(How to complete this task):
Transcribe the listing in full, word for word; pictures do not belong in the copy.

(Extracted records):
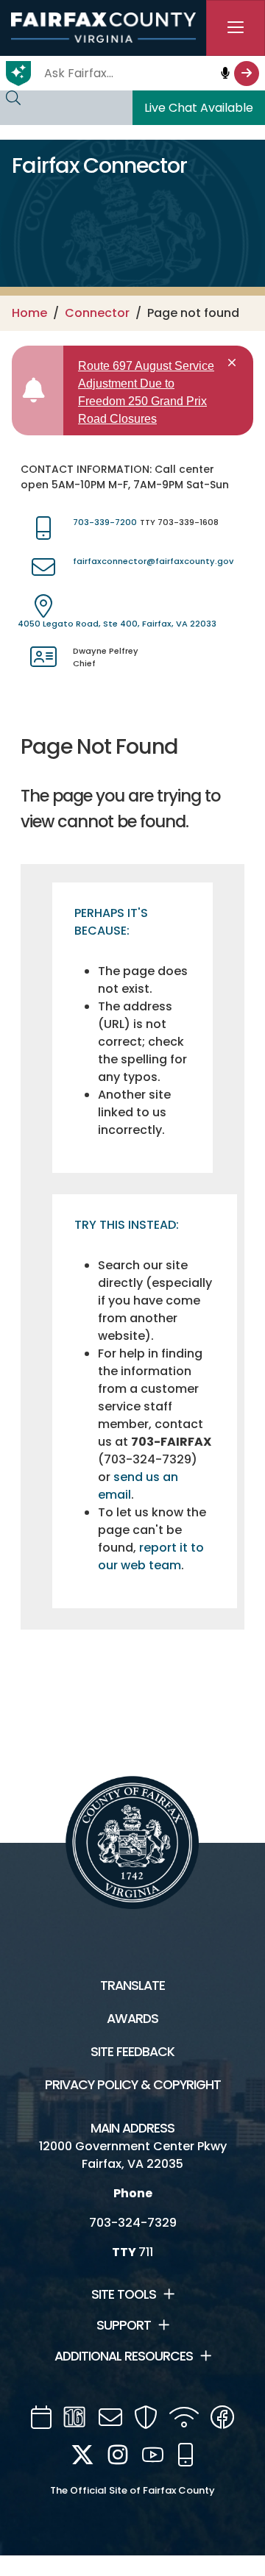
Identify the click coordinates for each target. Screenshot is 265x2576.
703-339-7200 (105, 522)
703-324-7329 (133, 2222)
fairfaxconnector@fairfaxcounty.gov (153, 561)
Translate (132, 1985)
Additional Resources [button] (123, 2356)
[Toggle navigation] (235, 28)
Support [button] (123, 2325)
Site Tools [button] (123, 2294)
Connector (97, 312)
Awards (132, 2018)
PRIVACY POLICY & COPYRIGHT (133, 2085)
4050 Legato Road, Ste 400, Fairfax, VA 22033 (117, 623)
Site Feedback (132, 2052)
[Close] (234, 363)
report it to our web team (151, 1556)
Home (29, 312)
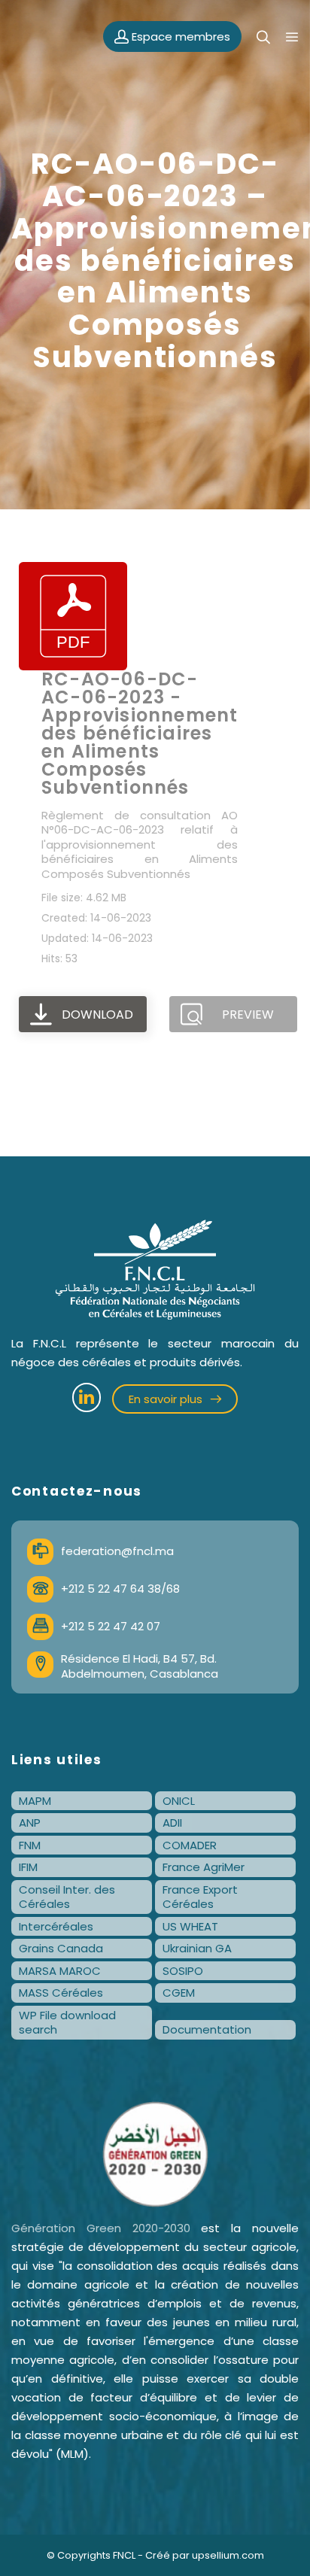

(The answer):
Identify the click coordinates for each target. Screenshot is 265x2576.
703-339-7200 (105, 522)
703-324-7329 (133, 2222)
fairfaxconnector@fairfaxcounty.gov (153, 561)
Translate (132, 1985)
Additional Resources [button] (123, 2356)
[Toggle navigation] (235, 28)
Support [button] (123, 2325)
Site Tools [button] (123, 2294)
Connector (97, 312)
Awards (132, 2018)
PRIVACY POLICY & COPYRIGHT (133, 2085)
4050 Legato Road, Ste 400, Fairfax, VA 22033 (117, 623)
Site Feedback (132, 2052)
[Close] (234, 363)
report it to our web team (151, 1556)
Home (29, 312)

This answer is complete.